All these palaeoenvironments are evidenced by the Miocene fauna of Tagay, comprising aquatic living animals (fishes, amphibians, waterbirds, pond turtle), semiaquatic animals (beaver, desman), forest dwellers and inhabitants of floodplains (manifold large and small mammals and birds of prey) and ground dwellers (hares, some rodents and lipotyphlans, lizards and snakes) inhabiting more dry areas. These palaeoenvironments are also represented by the palynological record.

The palaeoclimate can be described as temperate, however, it was warmer than today and had a cyclic nature: wet and semiarid epochs of different intensity and duration alternated.

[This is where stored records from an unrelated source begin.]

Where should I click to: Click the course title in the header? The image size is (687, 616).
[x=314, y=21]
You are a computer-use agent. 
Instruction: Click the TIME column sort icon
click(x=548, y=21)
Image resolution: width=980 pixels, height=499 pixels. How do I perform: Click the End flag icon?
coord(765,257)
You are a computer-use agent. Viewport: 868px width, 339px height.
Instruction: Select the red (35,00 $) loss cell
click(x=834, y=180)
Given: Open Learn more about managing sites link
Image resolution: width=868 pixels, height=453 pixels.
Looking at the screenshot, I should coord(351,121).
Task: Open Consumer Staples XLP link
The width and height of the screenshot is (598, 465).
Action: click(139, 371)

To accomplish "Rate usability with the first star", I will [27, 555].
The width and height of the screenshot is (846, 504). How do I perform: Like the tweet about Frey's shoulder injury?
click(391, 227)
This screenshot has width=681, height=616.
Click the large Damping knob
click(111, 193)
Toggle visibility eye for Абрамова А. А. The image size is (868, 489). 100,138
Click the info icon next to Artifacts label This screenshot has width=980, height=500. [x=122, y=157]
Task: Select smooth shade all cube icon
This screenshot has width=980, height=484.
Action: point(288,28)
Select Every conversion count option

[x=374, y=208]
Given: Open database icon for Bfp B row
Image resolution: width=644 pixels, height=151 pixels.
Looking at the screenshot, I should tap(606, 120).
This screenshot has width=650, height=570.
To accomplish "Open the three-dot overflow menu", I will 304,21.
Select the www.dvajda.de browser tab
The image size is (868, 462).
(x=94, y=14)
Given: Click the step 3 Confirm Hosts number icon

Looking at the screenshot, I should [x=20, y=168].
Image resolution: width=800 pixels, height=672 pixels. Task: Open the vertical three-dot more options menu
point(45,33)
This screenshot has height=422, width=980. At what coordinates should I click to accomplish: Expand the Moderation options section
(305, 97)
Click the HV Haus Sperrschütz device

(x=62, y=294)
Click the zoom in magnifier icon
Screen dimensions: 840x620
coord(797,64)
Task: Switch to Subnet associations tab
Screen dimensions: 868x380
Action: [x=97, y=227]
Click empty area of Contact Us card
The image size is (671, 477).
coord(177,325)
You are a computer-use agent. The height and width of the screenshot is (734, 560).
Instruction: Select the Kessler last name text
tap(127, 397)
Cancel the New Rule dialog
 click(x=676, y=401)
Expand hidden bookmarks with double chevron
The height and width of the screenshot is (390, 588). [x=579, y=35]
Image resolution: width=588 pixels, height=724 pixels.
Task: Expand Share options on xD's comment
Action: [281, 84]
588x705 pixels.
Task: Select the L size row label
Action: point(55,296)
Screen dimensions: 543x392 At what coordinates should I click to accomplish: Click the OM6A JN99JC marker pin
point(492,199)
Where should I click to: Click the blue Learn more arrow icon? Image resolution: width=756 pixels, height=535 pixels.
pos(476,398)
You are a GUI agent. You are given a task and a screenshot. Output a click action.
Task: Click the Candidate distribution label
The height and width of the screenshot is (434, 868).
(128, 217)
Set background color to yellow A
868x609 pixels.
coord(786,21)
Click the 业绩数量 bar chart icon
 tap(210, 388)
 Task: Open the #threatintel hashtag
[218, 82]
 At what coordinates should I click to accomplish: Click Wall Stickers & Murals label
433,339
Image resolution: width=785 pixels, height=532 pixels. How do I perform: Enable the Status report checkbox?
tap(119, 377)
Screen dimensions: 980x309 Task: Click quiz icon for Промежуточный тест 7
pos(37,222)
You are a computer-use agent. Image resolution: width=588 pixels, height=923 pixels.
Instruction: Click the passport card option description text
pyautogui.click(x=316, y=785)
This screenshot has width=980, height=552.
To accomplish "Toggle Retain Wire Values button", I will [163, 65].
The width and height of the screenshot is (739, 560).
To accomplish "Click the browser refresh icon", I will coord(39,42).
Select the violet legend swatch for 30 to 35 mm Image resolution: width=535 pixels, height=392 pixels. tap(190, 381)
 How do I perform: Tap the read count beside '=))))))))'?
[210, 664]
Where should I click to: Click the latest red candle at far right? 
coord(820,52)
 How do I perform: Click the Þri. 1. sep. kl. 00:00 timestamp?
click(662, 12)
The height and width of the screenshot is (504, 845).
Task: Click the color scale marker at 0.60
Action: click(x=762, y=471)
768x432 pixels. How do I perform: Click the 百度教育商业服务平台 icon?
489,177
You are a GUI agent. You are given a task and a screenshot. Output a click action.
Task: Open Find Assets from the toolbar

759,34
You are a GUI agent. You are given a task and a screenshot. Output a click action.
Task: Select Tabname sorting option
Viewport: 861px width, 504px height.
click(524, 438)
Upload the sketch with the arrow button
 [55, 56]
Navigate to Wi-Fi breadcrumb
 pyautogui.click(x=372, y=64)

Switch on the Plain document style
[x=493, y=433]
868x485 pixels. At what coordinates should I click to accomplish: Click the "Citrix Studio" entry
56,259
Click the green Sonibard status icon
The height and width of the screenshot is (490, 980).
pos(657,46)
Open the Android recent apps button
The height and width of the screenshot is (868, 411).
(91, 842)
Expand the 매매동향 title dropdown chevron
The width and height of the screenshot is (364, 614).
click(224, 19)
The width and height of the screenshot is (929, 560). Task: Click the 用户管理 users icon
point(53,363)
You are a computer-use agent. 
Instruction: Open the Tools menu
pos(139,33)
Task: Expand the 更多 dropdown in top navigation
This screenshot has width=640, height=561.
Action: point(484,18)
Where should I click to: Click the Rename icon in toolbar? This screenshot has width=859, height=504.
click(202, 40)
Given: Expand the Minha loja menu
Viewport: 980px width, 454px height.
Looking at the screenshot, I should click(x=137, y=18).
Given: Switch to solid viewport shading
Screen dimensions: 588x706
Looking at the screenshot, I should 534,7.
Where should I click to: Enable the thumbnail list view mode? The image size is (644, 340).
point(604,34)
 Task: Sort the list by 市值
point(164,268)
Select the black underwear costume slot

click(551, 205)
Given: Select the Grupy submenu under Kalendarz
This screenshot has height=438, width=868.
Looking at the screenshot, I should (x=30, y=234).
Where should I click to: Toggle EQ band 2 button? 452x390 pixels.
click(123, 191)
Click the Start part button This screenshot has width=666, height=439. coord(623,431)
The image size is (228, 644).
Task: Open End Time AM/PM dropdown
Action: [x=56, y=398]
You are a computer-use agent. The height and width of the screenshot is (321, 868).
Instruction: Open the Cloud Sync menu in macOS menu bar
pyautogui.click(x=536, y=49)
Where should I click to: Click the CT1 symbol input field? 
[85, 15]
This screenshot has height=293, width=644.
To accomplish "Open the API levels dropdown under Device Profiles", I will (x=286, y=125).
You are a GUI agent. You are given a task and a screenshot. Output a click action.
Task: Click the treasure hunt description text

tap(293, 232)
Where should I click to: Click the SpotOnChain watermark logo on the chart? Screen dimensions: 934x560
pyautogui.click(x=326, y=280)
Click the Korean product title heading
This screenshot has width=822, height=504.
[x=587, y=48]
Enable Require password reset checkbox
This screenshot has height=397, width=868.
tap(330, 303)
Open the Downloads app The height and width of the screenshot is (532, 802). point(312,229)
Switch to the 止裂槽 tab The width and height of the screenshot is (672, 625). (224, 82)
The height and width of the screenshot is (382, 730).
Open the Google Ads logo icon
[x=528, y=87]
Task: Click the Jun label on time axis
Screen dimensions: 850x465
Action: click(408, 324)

With the exception of the American immigrant Lamugaulus and the Asian genus Gobicricetodon, the Tagay fauna comprises mammal genera that are well known to range all over the Holarctic region from the Early Miocene (Burdigalian) to the Middle Miocene (Langhian and Serravallian). Typical Late Miocene (Tortonian and Messinian) genera are not represented. However, The archaic dental structures of small mammal species support the late Burdigalian correlation (1. Version) with the palaeomagnetic pattern (Kazansky et al. 2022, this issue). The palaeontological record and the magnetic polarity pattern of fossil layers 11–3 correlate with the subchrons C5Cn.2r – C5Cn.1r of Chron C5C and the upper Burdigalian stage of the Geologic Time Scale (GTS2000). The corresponding age range of the Tagay fauna is ~16.5 to ~16.3 Ma.